Twitter co-founder and blockchain evangelist Jack Dorsey has made good on his promise of reviving his much-missed, six-second video platform Vine — well, sort of.
As TechCrunch reports, the rebooted platform, dubbed diVine, will include over 100,000 archived videos from the platform, likely only a small fraction of the platform’s original database. Vine had over 200 million active monthly users in its heyday ten years ago, but was shut down in 2016.
But the reboot has a hidden ace up its sleeve: AI-generated content is banned outright, and any suspected use of AI will be flagged and prevented from being posted — a panacea for an internet that’s been overrun with lazy AI slop.
The old trove of Vine videos was painstakingly archived by a group called Archive Time, a “loose collective of rogue archivists, programmers, writers, and loudmouths dedicated to saving our digital heritage.”
Now, early Twitter employee Evan “Rabble” Henshaw-Plath, who works for Dorsey’s nonprofit “And Other Stuff,” led the charge to recreate the once-beloved video platform by carefully extracting this archive and making it available online once again.

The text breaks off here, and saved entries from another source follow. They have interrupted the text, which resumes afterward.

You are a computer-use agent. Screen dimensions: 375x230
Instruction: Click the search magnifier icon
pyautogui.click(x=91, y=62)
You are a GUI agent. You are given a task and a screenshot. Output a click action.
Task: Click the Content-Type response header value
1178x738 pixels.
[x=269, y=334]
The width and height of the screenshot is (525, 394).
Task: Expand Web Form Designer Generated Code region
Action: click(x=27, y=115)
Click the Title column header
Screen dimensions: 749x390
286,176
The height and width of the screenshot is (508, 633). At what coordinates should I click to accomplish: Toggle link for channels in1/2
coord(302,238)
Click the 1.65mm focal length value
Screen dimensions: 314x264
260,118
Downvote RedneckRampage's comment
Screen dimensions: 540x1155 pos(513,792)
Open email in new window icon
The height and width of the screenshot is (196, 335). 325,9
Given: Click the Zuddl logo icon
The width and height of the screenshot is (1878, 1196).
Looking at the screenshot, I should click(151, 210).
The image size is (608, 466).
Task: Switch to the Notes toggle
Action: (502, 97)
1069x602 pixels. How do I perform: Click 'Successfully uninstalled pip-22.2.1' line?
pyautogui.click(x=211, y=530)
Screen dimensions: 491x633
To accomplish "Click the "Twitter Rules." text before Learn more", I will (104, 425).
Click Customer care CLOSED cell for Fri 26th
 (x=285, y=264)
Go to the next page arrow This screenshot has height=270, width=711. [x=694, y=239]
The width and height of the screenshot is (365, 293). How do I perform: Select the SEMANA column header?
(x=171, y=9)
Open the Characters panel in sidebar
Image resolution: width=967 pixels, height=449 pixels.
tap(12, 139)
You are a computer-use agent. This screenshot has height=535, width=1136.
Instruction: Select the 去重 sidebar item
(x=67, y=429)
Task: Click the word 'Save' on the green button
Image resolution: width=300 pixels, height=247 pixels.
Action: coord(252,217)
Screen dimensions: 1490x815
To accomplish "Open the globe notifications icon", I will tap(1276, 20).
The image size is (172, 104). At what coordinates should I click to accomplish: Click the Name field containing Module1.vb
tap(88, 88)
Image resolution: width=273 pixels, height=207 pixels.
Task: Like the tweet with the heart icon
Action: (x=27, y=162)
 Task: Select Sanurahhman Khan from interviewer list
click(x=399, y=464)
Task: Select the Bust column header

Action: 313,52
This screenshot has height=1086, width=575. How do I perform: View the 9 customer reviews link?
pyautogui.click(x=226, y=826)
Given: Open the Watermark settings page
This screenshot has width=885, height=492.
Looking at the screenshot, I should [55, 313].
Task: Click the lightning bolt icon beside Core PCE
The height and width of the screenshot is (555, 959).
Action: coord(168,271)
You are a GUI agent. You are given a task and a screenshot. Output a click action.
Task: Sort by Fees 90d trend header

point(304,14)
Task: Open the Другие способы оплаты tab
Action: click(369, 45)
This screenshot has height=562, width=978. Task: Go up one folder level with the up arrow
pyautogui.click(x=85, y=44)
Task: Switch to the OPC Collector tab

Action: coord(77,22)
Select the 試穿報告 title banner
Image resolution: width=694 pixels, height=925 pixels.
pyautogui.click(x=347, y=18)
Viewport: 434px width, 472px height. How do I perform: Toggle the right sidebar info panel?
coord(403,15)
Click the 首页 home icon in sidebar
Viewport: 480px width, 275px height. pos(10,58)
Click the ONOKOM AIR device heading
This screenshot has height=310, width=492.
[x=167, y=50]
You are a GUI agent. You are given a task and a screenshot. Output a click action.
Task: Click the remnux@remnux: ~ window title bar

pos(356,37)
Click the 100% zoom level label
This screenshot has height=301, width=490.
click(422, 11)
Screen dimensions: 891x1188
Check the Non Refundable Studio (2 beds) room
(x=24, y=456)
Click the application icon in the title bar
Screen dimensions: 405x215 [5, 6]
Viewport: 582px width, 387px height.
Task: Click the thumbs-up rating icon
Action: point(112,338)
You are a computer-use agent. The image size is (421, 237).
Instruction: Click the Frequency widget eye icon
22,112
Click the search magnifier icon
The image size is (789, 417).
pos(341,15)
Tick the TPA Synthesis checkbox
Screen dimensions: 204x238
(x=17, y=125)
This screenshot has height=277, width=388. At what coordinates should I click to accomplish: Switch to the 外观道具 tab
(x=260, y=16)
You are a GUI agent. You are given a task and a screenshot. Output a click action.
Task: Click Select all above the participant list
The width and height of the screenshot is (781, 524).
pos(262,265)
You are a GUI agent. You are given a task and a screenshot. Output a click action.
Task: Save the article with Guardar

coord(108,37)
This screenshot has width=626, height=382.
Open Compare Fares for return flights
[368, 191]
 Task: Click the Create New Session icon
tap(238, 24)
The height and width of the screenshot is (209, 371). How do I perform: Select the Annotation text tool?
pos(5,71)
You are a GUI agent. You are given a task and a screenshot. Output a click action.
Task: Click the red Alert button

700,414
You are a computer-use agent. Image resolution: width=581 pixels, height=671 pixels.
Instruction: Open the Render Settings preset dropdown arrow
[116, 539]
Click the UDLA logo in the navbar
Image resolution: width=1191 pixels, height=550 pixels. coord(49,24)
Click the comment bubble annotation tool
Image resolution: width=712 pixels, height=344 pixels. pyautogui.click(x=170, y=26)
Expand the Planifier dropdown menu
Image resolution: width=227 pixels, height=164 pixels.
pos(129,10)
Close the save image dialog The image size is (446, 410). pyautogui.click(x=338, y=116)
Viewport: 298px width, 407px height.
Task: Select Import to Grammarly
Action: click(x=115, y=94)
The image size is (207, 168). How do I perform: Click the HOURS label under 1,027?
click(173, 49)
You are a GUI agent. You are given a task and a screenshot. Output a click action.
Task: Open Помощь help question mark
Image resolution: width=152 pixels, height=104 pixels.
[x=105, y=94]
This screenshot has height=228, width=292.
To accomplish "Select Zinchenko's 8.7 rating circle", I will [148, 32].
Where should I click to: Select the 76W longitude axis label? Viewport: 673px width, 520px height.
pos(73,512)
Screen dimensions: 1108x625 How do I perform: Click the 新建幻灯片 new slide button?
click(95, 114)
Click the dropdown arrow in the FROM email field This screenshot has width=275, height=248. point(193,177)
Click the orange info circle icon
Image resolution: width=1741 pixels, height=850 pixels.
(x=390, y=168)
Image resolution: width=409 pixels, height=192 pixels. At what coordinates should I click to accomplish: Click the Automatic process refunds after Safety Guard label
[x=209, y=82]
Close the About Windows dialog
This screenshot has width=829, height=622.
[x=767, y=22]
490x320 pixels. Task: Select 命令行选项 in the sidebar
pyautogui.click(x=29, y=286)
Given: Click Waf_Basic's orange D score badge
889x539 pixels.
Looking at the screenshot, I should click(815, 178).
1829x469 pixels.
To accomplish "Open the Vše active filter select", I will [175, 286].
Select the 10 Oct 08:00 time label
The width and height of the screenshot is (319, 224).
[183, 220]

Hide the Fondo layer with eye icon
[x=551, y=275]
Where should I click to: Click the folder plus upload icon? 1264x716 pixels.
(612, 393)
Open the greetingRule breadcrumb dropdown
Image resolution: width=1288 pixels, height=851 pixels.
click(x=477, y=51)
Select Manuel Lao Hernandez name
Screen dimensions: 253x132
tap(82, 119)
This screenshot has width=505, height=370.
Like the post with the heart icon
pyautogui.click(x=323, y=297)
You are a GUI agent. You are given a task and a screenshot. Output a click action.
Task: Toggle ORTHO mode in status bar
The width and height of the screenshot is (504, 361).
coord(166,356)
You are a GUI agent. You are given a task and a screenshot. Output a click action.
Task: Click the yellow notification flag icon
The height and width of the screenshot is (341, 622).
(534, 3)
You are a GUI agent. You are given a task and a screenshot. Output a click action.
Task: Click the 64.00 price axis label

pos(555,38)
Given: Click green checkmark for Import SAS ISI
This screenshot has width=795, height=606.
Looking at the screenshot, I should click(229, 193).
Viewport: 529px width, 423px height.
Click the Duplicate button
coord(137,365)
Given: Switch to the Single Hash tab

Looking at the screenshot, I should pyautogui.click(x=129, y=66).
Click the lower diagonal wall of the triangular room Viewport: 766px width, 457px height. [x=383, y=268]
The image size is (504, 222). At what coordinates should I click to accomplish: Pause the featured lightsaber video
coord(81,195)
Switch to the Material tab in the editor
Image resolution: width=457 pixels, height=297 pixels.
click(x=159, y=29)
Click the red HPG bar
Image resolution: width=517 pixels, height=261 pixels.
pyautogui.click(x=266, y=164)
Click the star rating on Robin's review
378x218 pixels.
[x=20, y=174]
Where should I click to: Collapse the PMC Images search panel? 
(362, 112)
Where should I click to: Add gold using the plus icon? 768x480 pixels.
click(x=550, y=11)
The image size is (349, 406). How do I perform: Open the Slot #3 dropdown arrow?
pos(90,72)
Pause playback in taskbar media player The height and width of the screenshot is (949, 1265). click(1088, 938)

“So basically, I’m like, can we do something that’s kind of nostalgic?” Henshaw-Plath told TechCrunch. “Can we do something that takes us back, that lets us see those old things, but also lets us see an era of social media where you could either have control of your algorithms, or you could choose who you follow, and it’s just your feed, and where you know that it’s a real person that recorded the video?”
Henshaw-Plath’s description of a sentimental era when we didn’t have to deal with annoying AI slop is certainly a sign of the times. It’s a harsh reminder of how quickly the tech has invaded almost every aspect of our daily lives, clogging up our feeds with soulless and derivative garbage.
“Companies see the AI engagement and they think that people want it,” he added. “They’re confusing, like — yes, people engage with it; yes, we’re using these things — but we also want agency over our lives and over our social experiences. So I think there’s a nostalgia for the early Web 2.0 era, for the blogging era, for the era that gave us podcasting, the era that you were building communities, instead of just gaming the algorithm.”
Instead of allowing anybody to sign up for diVine, however, the new app is taking an interesting approach. The people behind the effort are prioritizing the some 60,000 creators whose videos they were able to save, allowing them to take possession of their Vine accounts once more and even post new videos.
But generative AI content is strictly verboten. Henshaw-Plath adopted tech from the human rights nonprofit, the Guardian Project, to verify if a video was recorded on a smartphone, according to TechCrunch.